Una ricerca italiana sui gemelli ha vinto uno dei famigerati (ma poi non così tanto) IgNobel, la parodia dei premi Nobel assegnati alle relazioni più strane.
«Sono proprio io o è il mio gemello?» è la domanda che sta alla base della ricerca italiana (della Fondazione Santa Lucia di Roma e dell’Università La Sapienza, in collaborazione con il Registro nazionale gemelli dell’Istituto superiore di sanità) che si è aggiudicata il premio più ambito dagli scienziati dotati di autoironia, l’IgNobel, parodia del Nobel.
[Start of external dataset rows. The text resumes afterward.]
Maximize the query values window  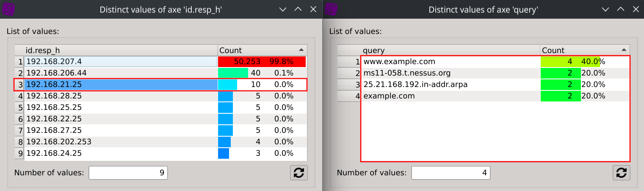click(621, 9)
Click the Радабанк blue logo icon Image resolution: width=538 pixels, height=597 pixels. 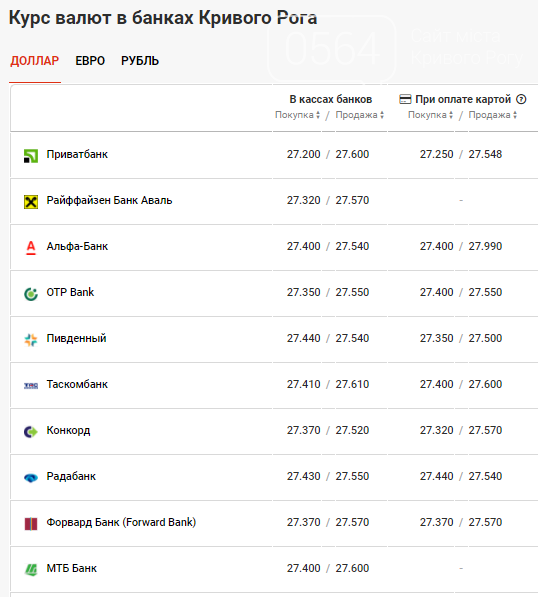click(31, 478)
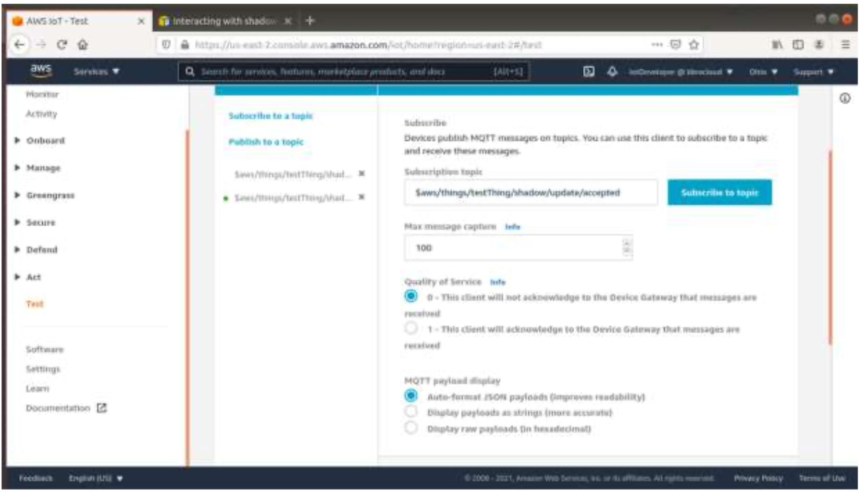Open the Publish to a topic link
868x494 pixels.
tap(266, 142)
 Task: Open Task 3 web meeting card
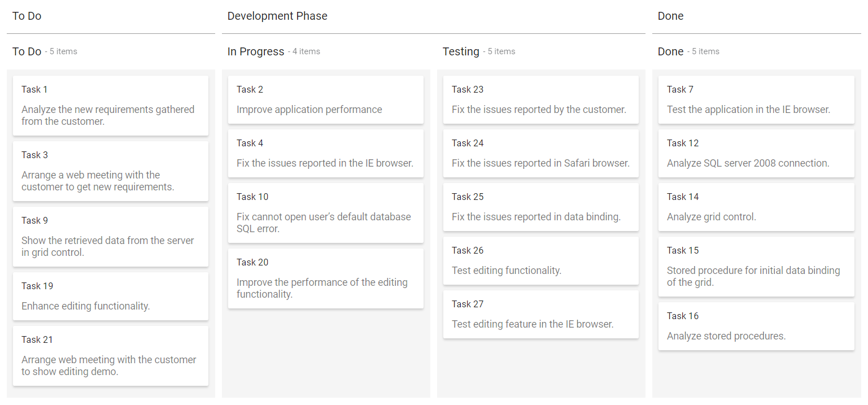[111, 171]
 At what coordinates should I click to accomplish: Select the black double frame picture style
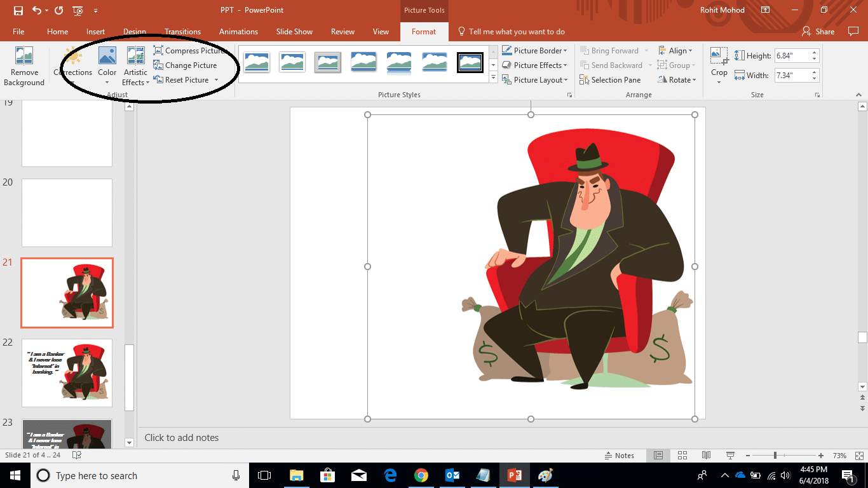coord(470,62)
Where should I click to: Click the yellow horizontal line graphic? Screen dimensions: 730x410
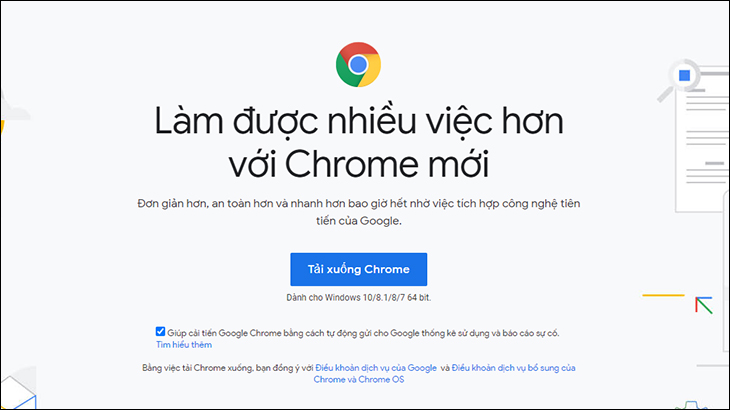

I responsabili si sono detti entusiasti e i due più giovani, Ilaria Bufalari e Matteo Martini, hanno ritirato il riconoscimento all’Università di Harvard a Boston: un sontuoso assegno da dieci trilioni di dollari… dello Zimbabwe, equivalenti a circa a tre dollari statunitensi! I due hanno spiegato la propria soddisfazione considerando che premio dà visibilità alla ricerca e non ridicolizza la scienza, bensì ne promuove la diffusione.
Tutte i lavori premiati sono veri, pubblicati su riviste scientifiche vere, compreso quello di un ateneo brasiliano “lodato” per aver prodotto il primo studio sul consumo di sangue umano da parte del pipistrello noto come “vampiro senza coda” (IgNobel per la nutrizione). O quello che si è chiesta perché gli anziani abbiano le orecchie grandi (IgNobel per l’anatomia), pubblicato sul British Medical Journal.
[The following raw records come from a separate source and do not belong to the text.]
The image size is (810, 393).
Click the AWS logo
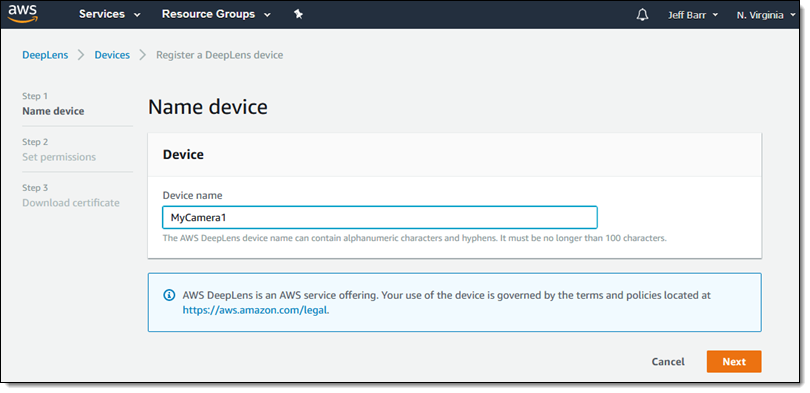pyautogui.click(x=22, y=13)
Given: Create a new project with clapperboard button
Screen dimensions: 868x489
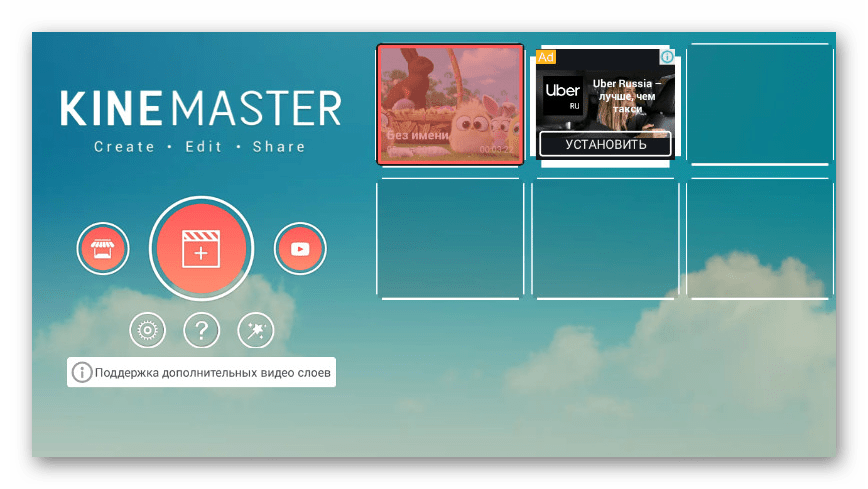Looking at the screenshot, I should pyautogui.click(x=201, y=249).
E c’è stato anche chi ha fatto la doppietta, passando agevolmente da uno all’altro: Andrej Gejm, premio Nobel per la fisica nel 2010 per la scoperta del grafene, dieci anni prima aveva conquistato l’IgNobel facendo volare una rana, ed erano serissime ipotesi sulla levitazione diamagnetica.
Lo studio italiano in questione, pubblicato sulla rivista PlosOne nel 2015, ha indagato il senso di sé dei gemelli monozigoti, quelli che hanno un doppio identico, mostrando – come si diceva all’inizio – come questi abbiano una certa difficoltà a distinguere il proprio volto da quello del fratello.